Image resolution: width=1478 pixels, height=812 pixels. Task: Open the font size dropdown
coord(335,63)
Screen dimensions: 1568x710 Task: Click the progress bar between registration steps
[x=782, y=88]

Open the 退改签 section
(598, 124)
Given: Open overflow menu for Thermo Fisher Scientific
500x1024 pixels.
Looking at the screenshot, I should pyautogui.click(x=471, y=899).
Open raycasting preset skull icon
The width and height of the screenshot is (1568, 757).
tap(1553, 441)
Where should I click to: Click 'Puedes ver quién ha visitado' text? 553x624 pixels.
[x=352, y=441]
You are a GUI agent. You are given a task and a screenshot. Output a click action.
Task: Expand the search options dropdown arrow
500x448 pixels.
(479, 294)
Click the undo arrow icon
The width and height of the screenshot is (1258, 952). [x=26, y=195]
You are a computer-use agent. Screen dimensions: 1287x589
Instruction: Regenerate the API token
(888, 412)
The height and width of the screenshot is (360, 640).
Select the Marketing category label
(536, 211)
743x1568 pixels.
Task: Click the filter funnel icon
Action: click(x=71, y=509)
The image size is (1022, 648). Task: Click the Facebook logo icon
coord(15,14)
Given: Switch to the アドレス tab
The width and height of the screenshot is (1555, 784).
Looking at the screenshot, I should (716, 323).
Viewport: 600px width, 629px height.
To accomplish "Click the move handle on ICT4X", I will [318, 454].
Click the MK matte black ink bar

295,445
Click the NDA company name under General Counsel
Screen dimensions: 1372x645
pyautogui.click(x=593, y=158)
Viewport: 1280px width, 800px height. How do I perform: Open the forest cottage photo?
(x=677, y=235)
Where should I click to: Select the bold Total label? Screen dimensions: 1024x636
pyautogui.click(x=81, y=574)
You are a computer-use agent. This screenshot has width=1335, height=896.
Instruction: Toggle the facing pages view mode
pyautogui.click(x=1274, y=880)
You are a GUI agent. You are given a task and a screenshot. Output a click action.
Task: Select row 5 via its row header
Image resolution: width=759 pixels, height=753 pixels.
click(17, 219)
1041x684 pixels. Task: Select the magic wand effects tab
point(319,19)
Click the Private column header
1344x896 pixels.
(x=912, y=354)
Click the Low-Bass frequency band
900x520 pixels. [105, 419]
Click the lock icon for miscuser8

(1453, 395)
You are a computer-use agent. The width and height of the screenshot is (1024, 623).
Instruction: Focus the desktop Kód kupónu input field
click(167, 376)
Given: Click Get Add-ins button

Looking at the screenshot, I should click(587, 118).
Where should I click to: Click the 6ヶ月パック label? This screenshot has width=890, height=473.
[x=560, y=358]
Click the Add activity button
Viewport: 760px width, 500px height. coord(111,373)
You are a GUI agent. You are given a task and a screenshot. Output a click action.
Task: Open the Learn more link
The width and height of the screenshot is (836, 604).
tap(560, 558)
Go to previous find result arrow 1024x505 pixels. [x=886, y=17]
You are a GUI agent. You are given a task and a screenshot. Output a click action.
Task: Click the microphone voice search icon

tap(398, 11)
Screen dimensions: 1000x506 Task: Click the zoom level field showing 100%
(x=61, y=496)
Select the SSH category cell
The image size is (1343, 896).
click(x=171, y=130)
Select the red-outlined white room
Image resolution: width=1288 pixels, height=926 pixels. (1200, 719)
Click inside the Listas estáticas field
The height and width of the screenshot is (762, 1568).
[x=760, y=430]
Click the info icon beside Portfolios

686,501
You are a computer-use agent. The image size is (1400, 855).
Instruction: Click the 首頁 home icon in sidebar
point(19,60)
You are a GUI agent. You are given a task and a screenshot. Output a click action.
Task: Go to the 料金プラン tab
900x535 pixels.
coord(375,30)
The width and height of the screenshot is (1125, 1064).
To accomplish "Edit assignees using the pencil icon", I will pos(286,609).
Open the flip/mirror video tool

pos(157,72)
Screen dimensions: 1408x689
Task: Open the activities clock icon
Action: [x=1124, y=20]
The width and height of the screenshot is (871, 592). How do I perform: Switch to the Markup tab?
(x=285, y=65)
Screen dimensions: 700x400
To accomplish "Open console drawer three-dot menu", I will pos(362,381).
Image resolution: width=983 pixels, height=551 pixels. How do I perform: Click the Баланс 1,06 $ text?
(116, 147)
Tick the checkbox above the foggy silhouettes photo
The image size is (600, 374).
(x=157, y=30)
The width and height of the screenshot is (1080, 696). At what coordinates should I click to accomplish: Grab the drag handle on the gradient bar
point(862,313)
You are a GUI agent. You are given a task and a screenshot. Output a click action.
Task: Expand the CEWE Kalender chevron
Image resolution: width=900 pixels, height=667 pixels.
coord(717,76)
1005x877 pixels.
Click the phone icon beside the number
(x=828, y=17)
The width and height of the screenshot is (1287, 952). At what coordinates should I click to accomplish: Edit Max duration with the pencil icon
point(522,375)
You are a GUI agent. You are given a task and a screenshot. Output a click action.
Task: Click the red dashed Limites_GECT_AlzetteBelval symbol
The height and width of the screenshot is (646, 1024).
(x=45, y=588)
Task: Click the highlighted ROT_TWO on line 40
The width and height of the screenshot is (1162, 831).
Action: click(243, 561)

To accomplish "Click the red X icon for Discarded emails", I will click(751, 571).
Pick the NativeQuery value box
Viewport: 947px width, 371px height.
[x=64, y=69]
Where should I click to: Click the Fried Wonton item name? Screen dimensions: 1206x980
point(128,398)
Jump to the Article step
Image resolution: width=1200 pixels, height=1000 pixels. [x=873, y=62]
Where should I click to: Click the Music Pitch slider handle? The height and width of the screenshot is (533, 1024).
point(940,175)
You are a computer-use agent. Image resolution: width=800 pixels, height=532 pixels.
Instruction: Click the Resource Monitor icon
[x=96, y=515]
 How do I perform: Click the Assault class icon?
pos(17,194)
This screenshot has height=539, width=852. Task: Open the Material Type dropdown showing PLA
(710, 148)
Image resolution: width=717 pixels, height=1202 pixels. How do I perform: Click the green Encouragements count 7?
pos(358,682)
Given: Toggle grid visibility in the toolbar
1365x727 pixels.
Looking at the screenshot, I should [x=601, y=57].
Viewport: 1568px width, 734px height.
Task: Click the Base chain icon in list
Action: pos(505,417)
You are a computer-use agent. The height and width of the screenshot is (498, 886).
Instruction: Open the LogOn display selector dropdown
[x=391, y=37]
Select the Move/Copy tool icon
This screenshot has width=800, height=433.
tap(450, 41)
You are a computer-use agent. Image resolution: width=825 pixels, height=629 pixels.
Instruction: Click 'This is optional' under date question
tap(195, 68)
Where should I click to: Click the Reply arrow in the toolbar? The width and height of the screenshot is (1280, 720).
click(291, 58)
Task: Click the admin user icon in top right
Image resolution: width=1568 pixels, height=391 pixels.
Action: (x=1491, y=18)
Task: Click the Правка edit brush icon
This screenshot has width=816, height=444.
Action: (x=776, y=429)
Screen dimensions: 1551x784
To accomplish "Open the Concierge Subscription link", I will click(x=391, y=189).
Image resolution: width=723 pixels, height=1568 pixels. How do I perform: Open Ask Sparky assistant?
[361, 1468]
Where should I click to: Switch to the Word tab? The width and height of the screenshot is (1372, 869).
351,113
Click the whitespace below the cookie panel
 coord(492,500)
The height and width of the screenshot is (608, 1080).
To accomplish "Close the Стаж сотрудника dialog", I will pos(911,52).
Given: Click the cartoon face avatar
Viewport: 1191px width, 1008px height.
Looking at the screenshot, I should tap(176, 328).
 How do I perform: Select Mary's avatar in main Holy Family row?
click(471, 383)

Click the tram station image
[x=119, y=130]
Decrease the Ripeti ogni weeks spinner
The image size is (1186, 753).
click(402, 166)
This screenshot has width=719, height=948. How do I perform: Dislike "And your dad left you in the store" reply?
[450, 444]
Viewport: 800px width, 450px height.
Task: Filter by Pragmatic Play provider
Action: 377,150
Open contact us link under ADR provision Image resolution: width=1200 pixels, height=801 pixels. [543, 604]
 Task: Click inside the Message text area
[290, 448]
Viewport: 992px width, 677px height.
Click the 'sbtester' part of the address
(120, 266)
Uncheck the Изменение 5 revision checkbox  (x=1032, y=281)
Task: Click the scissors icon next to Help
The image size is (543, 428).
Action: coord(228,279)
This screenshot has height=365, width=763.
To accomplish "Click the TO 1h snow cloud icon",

What the exercise asks: Take every line from the data that contains the word "Expand".

Response to this exercise:
Task: Expand the search options dropdown arrow
Task: Expand the CEWE Kalender chevron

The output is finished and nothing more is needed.